Friday December 24, 2021 | Greg Boyd
Jacob the father of Joseph, the husband of Mary, and Mary was the mother of Jesus who is called the Messiah.
The story of Mary, Jesus’ mother, is significant. Through it we can see how following Jesus involves trusting him in the midst of confusion, not the lack of it. Her story encourages us to press through fear and doubt, even when we don’t understand how God is at work in and around us.
This sermon explores the life of Mary in four acts and the implications her life has upon ours. In the first act, we see that while Mary is betrothed to Joseph she is met by the angel Gabriel, who tells her that she will have a child and that this child would be the Son of God. As a young teenager who was a virgin, she could not understand how this could occur, but she embraces whatever the Lord has for her. This would have been a scandalous thing, as getting pregnant before officially wedded to Joseph was serious business in first century Jewish culture. No one would have believed her, as a woman’s voice during this time carried no validity. Yet she expressed great bravery in submitting to the Lord’s action in her life.

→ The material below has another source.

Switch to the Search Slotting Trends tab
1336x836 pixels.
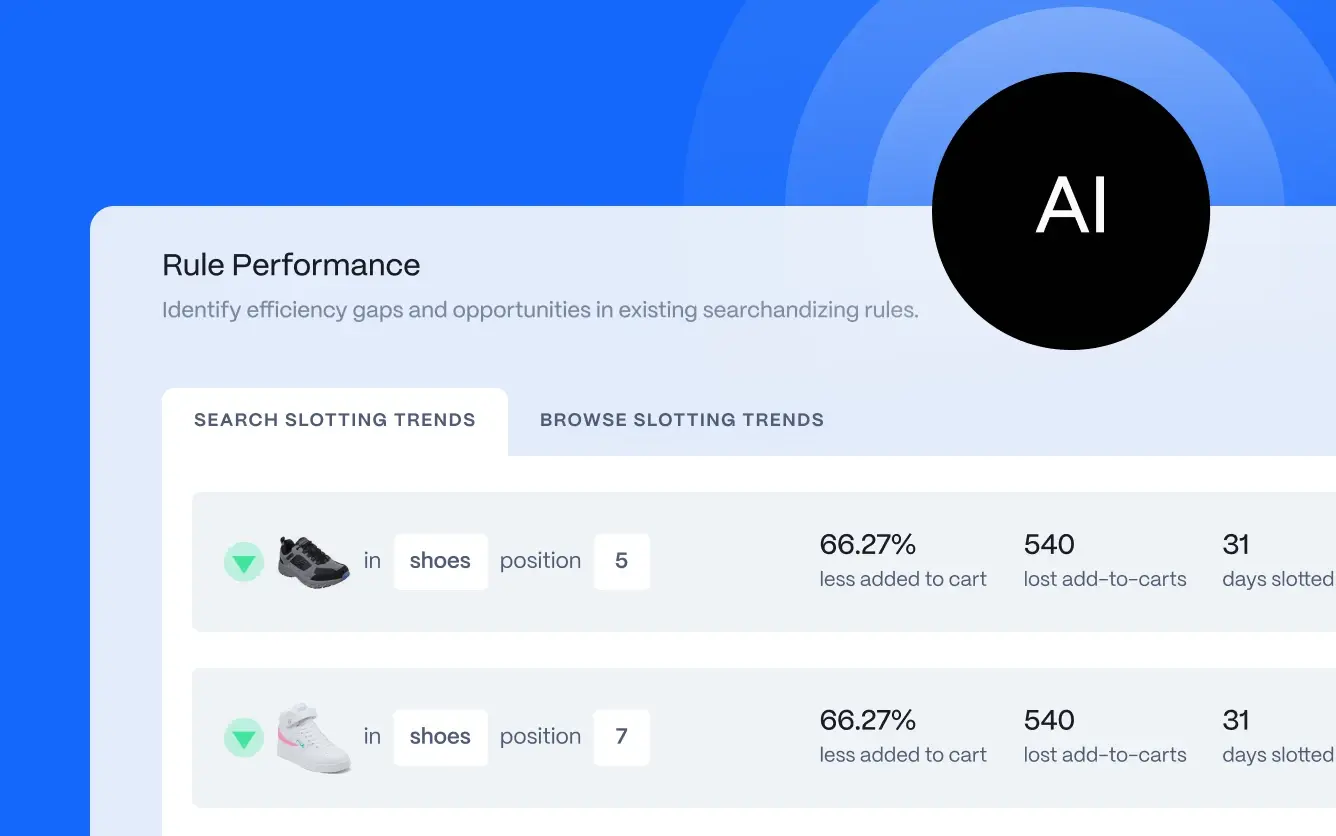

In act two, we see Mary’s heartache in being Jesus’ mother. She observed all that Jesus was doing, and how he was confronting the Jewish leaders of the day, and this led to great concern. In Mark 3:21 we read: “When his family heard about this, they went to take charge of him, for they said, ‘He is out of his mind.’” Jesus wasn’t talking and acting like the Messiah is supposed to talk and act, and this has put Jesus in danger, and as his loving mother, Mary is naturally worried about him. She was afraid and confused by his actions and her soul was troubled and wounded by it.
In act three we find Mary even more troubled and confused as she watched her son being arrested, beaten, and executed. How could this be God’s favor? How could God’s Messiah be treated in this way? Yet Mary and a few other women stood by him until the end, while all the male disciples—barring one—fled in fear.
Finally, act four tells of how Mary visited the tomb of Jesus to anoint his body, while all the men were frightened and hiding. Mary was part of the group of people who met on the Day of Pentecost and received the gift of the Spirit. Her courage allowed her to see the victory that Jesus came to bring, even though it did not come in the way that she expected.
What are the implications of Mary’s story? Many assume that following Jesus will be clear, lack ambiguity, and the truth about Jesus will be obvious. They think it won’t be messy and that it will come in a nice package that all will see as valid. There will be no fear, confusion or questioning.
Mary’s story exposes the error of these false assumptions. Having faith in God and belonging to the kingdom community does not mean we aren’t sometimes confused and afraid. It does not mean that we won’t need courage to press through our confusion and fear. Mary had the courage to press through her confusion and fear to believe that Jesus had indeed overcome the world, however contrary appearances may have seemed. We can have that same courage in the midst of our doubt, fear and confusion.